_Task objective_
Copy the following data word for word, leaving out the pictures.

_Exercise inputs_
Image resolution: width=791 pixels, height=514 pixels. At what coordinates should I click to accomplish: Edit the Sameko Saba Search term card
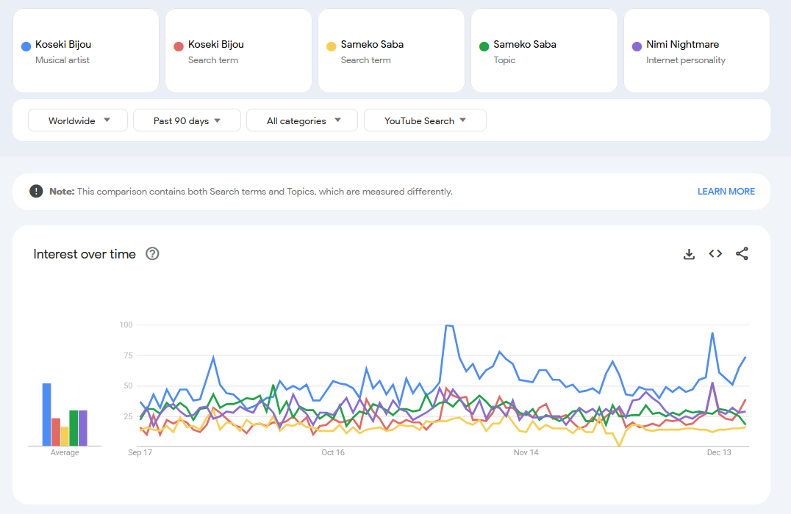(x=392, y=51)
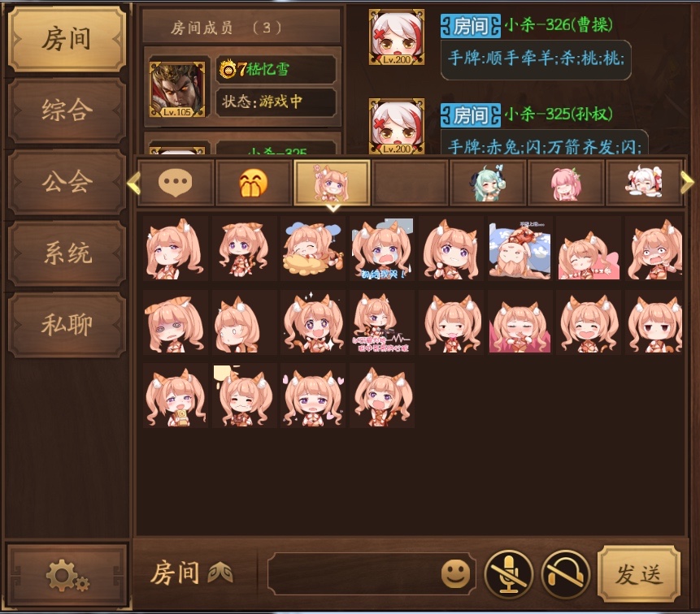Select the speech bubble quick-phrase tab
This screenshot has width=700, height=614.
[176, 183]
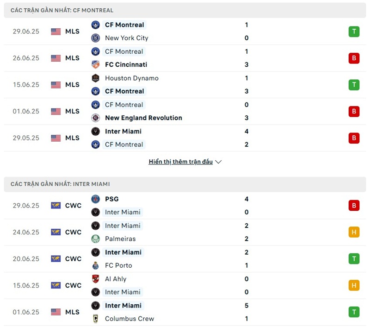Click the New York City crest
Viewport: 370px width, 327px height.
(x=95, y=38)
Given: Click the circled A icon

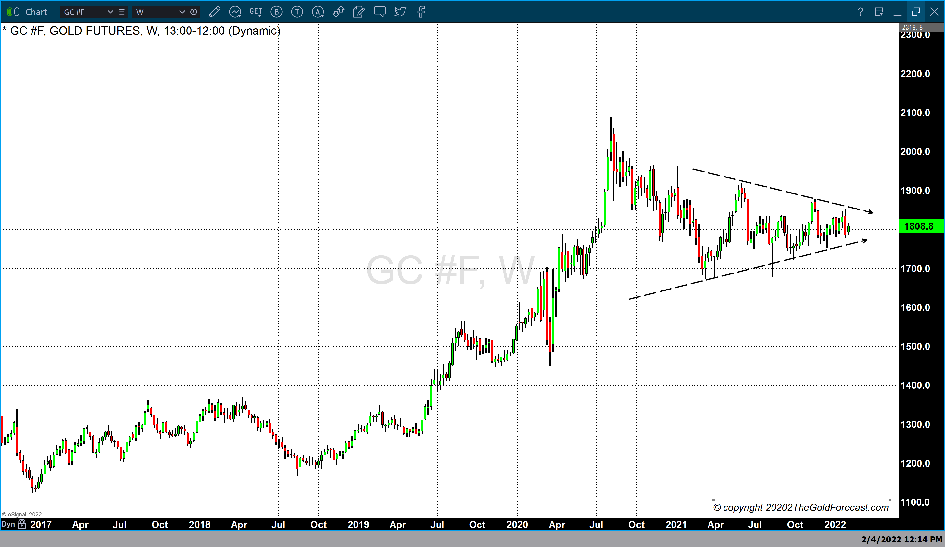Looking at the screenshot, I should click(318, 12).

_Worked solution_
Image resolution: width=791 pixels, height=514 pixels. At what coordinates should I click to accomplish: Edit the Sameko Saba Search term card
(x=392, y=51)
Select the speech bubble quick-phrase tab
This screenshot has width=700, height=614.
[176, 183]
Click the New York City crest
Viewport: 370px width, 327px height.
(x=95, y=38)
Given: Click the circled A icon

Looking at the screenshot, I should click(318, 12).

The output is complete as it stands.